しばらく歩くと、古い木製の看板が目に入った。


【魔道具店・ルナライト】

窓には淡い光を放つ石や、浮いている羽ペンが並んでいる。


(うお……ファンタジー感すごいな)


扉を開けると、ちりん、と鈴が鳴った。


「いらっしゃい」


奥から現れたのは、白髪まじりの店主だった。

落ち着いた目をしていて、扱っている品の価値がそのまま滲み出るような人だ。


「旅の人か? それとも魔術師かね?」


「あ、えっと……タクシー運転手です」


「……新しい職業の人だねぇ」


苦笑された。まあそうだろう。



---


店内にはいろんな魔道具が並んでいる。


・光る石——照明用

・温度を一定に保つ箱

・小さな浮遊石

・魔力で動く自動ブロワー(扇風機っぽいもの)


(思ったより“生活魔道具”って多いんだな……)


そして本命——


「店主さん。こういうのって……“遠くに声を届ける”装置ってあります?」


店主は少し驚いた顔をした。


「声を……? 魔術師なら魔法でできるが、道具となると難しい」


「やっぱりか……」


「ただ、最近“魔力を振動に変えて音を伝える”研究をしている変わり者がいてね」


(お、そんなのがあるのか)


「まだ実用には程遠いそうだが……探せば、協力してくれる職人もいるかもしれない」


店主は棚から水晶玉を一つ取り出した。


「これは“光信号石”。

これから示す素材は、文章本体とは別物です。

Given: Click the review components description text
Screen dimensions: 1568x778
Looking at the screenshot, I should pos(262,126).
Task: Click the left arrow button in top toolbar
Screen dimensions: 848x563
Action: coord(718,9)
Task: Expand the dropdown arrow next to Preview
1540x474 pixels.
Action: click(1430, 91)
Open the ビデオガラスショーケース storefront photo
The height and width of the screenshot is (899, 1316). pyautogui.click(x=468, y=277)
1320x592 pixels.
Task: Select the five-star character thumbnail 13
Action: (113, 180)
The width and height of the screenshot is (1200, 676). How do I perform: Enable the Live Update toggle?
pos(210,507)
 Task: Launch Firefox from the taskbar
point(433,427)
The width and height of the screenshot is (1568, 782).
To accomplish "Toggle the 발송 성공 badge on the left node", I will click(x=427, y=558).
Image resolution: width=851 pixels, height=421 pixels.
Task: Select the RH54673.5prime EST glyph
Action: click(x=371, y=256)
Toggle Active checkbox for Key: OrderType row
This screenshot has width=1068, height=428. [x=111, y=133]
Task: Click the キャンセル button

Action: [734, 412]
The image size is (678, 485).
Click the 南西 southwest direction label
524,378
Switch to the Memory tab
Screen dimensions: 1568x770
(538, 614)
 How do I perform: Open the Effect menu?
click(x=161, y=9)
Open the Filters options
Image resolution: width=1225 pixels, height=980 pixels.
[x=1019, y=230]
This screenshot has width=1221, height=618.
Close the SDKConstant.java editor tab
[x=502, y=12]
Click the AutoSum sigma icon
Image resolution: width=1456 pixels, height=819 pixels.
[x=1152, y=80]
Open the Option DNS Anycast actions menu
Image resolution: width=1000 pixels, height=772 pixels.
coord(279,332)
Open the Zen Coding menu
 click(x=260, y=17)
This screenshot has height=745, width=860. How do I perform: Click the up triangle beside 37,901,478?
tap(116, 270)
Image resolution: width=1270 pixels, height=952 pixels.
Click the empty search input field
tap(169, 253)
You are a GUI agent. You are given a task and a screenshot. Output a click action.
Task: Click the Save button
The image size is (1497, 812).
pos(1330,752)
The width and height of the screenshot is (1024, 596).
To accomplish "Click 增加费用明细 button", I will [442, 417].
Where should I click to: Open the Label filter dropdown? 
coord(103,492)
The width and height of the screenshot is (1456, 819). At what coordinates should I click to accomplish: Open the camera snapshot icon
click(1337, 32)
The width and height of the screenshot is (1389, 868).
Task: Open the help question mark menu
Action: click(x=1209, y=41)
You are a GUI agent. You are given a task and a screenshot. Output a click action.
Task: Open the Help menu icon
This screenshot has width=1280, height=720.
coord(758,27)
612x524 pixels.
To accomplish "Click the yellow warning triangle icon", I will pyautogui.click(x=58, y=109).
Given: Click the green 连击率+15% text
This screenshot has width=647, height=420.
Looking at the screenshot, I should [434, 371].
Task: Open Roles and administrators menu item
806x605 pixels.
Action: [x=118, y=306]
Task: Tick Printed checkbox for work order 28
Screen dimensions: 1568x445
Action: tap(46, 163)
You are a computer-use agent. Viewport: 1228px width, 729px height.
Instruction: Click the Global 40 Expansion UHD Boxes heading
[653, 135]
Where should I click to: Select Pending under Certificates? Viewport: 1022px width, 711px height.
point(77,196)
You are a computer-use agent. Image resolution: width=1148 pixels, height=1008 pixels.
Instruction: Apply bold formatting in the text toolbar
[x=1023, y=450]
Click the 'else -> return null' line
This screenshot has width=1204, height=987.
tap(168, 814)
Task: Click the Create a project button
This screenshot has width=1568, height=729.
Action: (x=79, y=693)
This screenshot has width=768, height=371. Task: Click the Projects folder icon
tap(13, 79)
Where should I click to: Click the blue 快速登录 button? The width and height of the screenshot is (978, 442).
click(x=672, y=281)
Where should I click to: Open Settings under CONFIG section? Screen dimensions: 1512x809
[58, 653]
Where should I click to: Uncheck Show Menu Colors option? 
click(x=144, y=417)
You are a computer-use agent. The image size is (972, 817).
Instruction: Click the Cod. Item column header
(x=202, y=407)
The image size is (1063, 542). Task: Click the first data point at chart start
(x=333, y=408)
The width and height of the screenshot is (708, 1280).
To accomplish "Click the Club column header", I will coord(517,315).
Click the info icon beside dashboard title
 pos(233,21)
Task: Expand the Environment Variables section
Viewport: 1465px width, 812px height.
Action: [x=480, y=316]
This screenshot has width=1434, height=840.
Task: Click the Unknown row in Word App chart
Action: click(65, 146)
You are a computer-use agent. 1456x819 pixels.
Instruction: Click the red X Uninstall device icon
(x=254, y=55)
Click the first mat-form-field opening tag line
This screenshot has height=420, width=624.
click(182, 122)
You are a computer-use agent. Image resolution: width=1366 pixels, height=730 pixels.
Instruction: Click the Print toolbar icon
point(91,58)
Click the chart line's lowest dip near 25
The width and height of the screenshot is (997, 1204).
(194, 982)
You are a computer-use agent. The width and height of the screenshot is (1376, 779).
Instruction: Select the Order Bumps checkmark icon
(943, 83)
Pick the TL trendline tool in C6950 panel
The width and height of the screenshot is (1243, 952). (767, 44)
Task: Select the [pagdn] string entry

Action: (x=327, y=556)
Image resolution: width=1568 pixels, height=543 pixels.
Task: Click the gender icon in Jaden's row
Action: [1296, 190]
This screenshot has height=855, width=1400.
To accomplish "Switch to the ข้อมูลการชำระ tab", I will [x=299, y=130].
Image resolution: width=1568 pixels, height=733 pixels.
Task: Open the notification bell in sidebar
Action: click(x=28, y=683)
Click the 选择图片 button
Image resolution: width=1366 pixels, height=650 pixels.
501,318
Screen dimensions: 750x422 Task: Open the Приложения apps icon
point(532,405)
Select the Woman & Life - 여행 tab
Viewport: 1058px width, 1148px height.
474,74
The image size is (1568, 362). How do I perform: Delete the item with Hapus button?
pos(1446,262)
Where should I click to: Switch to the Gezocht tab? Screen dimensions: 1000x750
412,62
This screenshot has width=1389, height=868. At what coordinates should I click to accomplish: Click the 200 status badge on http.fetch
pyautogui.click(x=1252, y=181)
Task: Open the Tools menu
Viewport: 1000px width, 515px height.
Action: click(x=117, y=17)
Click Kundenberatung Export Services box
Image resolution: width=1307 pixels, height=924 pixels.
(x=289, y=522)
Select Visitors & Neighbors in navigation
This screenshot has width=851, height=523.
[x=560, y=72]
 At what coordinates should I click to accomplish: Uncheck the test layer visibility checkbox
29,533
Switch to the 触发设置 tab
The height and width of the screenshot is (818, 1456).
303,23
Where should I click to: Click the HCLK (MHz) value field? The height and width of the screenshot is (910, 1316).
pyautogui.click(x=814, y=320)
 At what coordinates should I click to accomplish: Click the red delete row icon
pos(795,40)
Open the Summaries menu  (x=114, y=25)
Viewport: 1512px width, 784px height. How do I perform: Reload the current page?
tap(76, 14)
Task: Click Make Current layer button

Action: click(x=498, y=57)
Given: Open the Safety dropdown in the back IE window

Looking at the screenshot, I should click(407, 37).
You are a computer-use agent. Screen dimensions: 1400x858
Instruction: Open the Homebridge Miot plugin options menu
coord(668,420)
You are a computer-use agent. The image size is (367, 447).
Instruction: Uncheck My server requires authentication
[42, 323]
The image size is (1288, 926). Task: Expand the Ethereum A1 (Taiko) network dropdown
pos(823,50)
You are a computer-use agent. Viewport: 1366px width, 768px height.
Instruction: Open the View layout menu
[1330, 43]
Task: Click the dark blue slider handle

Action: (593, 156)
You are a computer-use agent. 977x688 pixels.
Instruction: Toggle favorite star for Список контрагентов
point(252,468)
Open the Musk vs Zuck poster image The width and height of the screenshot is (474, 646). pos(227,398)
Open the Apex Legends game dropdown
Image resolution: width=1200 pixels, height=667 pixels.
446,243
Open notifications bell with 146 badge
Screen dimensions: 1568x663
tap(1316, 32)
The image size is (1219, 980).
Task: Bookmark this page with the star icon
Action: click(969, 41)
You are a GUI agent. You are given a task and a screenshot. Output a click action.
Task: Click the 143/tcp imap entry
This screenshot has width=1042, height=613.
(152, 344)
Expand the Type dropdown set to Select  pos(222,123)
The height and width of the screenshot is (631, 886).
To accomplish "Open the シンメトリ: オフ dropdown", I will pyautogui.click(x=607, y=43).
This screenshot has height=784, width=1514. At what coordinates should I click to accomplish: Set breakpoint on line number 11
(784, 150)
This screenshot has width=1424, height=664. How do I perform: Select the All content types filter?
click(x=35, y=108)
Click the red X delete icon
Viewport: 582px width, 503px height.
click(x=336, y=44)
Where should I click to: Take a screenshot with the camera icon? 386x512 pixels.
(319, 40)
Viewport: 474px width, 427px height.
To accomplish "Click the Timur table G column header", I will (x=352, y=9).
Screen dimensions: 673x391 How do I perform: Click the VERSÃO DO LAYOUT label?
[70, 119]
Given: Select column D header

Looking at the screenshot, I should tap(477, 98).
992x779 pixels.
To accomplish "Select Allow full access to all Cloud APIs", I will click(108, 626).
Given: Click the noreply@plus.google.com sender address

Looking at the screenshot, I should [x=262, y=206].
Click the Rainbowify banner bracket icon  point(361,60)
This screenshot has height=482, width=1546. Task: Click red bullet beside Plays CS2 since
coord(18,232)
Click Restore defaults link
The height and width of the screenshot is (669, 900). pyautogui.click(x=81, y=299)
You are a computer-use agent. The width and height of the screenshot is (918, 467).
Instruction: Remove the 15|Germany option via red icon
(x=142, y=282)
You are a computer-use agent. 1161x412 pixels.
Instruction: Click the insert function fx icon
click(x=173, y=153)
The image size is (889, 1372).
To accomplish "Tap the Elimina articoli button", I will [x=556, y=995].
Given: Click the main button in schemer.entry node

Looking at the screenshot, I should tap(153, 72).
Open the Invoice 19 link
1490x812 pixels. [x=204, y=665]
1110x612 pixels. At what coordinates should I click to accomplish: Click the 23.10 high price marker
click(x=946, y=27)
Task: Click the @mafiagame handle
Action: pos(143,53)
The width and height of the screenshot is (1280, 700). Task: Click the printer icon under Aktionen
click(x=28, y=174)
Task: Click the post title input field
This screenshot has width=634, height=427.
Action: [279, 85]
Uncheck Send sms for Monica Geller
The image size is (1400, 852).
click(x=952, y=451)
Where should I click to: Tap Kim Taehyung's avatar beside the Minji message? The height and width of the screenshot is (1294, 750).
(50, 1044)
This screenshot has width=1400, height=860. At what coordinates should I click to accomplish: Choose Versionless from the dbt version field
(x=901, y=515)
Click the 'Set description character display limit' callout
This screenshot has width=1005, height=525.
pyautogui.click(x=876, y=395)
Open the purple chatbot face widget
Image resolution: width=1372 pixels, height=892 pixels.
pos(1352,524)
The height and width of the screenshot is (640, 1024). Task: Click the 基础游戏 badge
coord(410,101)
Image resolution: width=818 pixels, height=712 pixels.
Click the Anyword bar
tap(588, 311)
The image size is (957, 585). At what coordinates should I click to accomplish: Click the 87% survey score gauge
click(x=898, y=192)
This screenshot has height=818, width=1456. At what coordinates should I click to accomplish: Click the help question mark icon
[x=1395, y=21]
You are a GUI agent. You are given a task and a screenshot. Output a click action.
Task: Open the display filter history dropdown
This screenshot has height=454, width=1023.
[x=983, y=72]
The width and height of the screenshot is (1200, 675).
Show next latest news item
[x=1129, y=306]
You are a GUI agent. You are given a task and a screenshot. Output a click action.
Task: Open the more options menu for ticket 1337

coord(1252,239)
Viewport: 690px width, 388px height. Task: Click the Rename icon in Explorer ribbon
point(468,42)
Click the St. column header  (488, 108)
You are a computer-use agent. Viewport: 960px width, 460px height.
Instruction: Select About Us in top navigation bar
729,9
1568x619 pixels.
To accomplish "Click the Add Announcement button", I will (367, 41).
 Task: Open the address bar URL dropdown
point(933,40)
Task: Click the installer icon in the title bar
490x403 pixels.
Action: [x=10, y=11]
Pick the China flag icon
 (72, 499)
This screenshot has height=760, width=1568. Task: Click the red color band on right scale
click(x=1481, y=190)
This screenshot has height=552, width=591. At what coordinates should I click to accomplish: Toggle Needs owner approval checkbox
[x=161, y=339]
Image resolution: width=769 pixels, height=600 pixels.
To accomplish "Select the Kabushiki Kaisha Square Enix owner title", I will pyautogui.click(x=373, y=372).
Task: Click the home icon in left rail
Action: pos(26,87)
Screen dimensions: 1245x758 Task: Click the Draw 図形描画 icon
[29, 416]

他の石と光を共有できるんだ。

 声は無理でも、簡易的な“合図”くらいならできる」


「合図……?」


つまり信号機みたいなものか。


「青光→空車、赤光→乗車中……とか?」


「そういう使い方もできるねえ」


店主は笑った。


「この世界の魔道具は、工夫次第で形を変える。

 必要な者がいれば、道具は進化するものだよ」


(必要な者……か)


タクシーを増やしたい。

仲間と連携したい。

安全に運行管理をしたい。


全部、この世界にはまだない仕組みだ。


「……魔道具って、面白いですね」


「うんともさ。世界を変える力がある」


その言葉が、妙に胸に残った。



---


店を出ると、夕暮れの光が王都の石畳を照らしていた。


(この世界……まだ知らない技術が山ほどあるんだな)


俺はタクシーのドアを開けながら、小さく息を吐く。


「よし。次の壁は“通信”だな」


それを越えられたとき——

タクシー会社の未来は一気に広がる気がした。


エンジンをかけると、いつもの低い音が響く。


異世界タクシーは、まだまだ進化できる。


今日の出会いはきっと、その第一歩だ。